Yes, and: The new venture is thinking through how to weave in health tech to avoid unnecessary hospitalizations and deliver coordinated care.
- Heart care startups may have intriguing technology around this problem but are "fundamentally missing how do you loop that back into the delivery of care," Petrini says.
Behind the scenes: CRC since last year has met with 200 to 300 cardiologists, seeking out those that share a similar mindset around value.
- Pardo and Petrini, former investors of CD&R and WindRose Health Investors, respectively, are members of atria's board of directors, joined by a group of executives and doctors they are assembling.
- The duo are old friends, having previously co-led investments at CI Capital.
State of play: Sponsors are increasingly flocking to cardiac care, but mostly through a typical PPM lens:
- That includes Webster Equity's Cardiovascular Associates of America; Ares' Pima Heart and Vascular; Assured Healthcare's Cardiovascular Health Partners; and Varsity Healthcare's Partners First Cardiology.
- Deerfield Management-backed Novocardia also boasts a value-based care strategy.
- Meanwhile, Pivotal Healthcare Partners is prepping for a sale via Triple Tree.
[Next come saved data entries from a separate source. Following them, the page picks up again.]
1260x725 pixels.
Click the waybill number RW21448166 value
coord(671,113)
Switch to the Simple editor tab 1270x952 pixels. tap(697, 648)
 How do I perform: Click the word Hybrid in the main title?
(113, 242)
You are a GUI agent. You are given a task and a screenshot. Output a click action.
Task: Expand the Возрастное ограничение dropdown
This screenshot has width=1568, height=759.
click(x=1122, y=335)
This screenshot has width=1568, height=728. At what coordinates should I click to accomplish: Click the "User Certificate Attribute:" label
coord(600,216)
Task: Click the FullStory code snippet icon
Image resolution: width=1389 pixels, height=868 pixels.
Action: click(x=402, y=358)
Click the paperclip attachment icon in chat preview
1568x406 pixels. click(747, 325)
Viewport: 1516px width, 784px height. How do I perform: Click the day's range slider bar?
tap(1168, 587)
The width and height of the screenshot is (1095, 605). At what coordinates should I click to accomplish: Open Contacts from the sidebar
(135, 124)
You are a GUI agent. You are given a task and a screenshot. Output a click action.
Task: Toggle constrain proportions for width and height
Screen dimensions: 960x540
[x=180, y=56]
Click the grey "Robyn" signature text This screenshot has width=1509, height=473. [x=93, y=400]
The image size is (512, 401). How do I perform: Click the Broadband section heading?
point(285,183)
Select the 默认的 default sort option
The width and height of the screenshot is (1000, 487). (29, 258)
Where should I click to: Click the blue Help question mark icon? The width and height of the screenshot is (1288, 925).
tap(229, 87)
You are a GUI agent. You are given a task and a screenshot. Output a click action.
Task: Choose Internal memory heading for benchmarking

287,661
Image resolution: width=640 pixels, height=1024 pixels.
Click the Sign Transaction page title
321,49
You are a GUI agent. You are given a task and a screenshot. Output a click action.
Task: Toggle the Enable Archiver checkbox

Context: CRC aims to write checks in the $25-$50 million zip-code in companies with $5-$100 million of revenue. It targets four sub-segments: provider services and care delivery, payor services, pharma services and healthcare IT.
- Supported by a network of industry operators, CRC pursues both control and non-control investments via two strategies: partnership platform builds and founder growth equity transactions.
- "We have a big firm approach but are applying that to the lower middle market," Petrini says.
- CRC has significant LP capital committed to fund atria's future growth, and over the next 12 to 18 months will begin fundraising for a traditional fund.
❤️ One fun thing: Atria is the plural for atrium — one of two upper chambers in the heart.